=== Begin Enclosure ===

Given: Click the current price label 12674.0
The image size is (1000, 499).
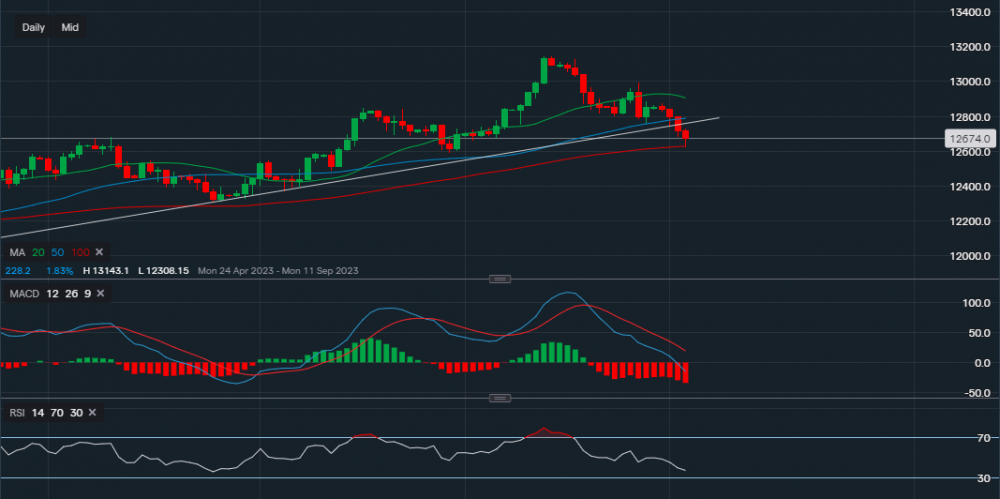Looking at the screenshot, I should coord(972,139).
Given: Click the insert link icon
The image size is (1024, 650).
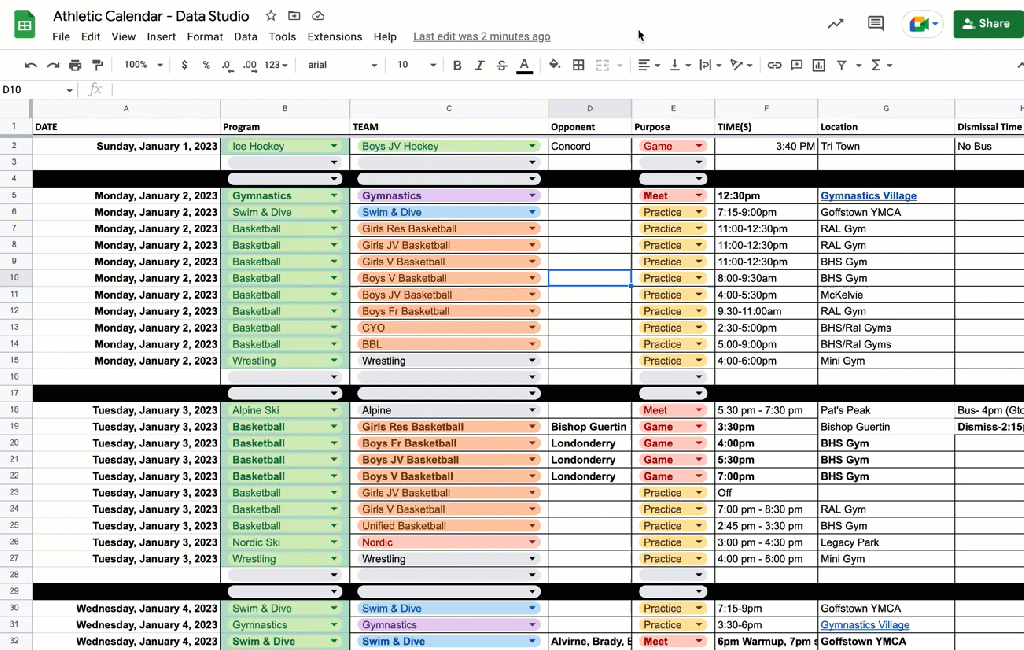Looking at the screenshot, I should click(774, 65).
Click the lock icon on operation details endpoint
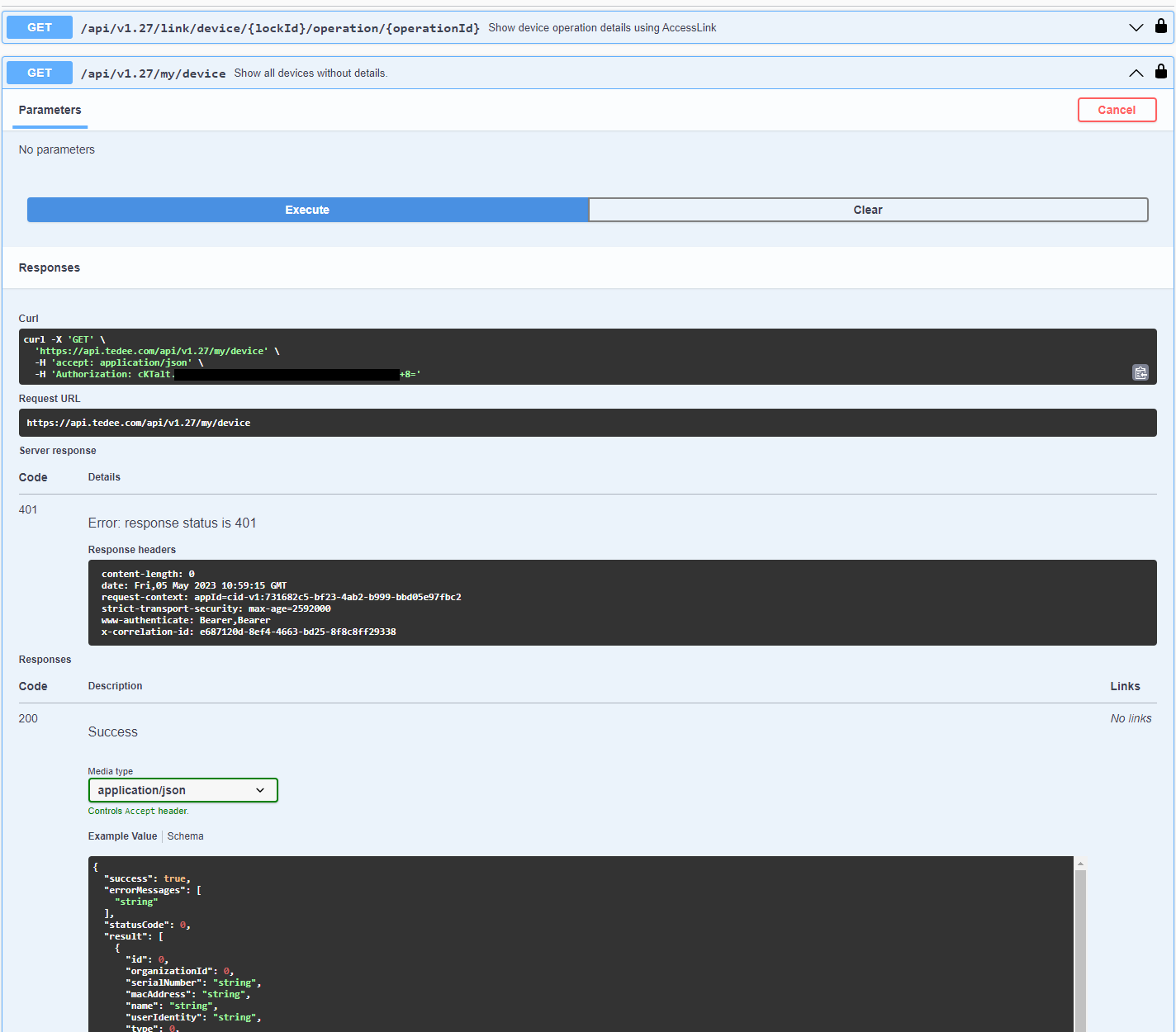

=== End Enclosure ===

## [Assigned task]
Could you return all lines from the data above that contain the string "icon"?

## [Result for this exercise]
Given: Click the insert link icon
Click the lock icon on operation details endpoint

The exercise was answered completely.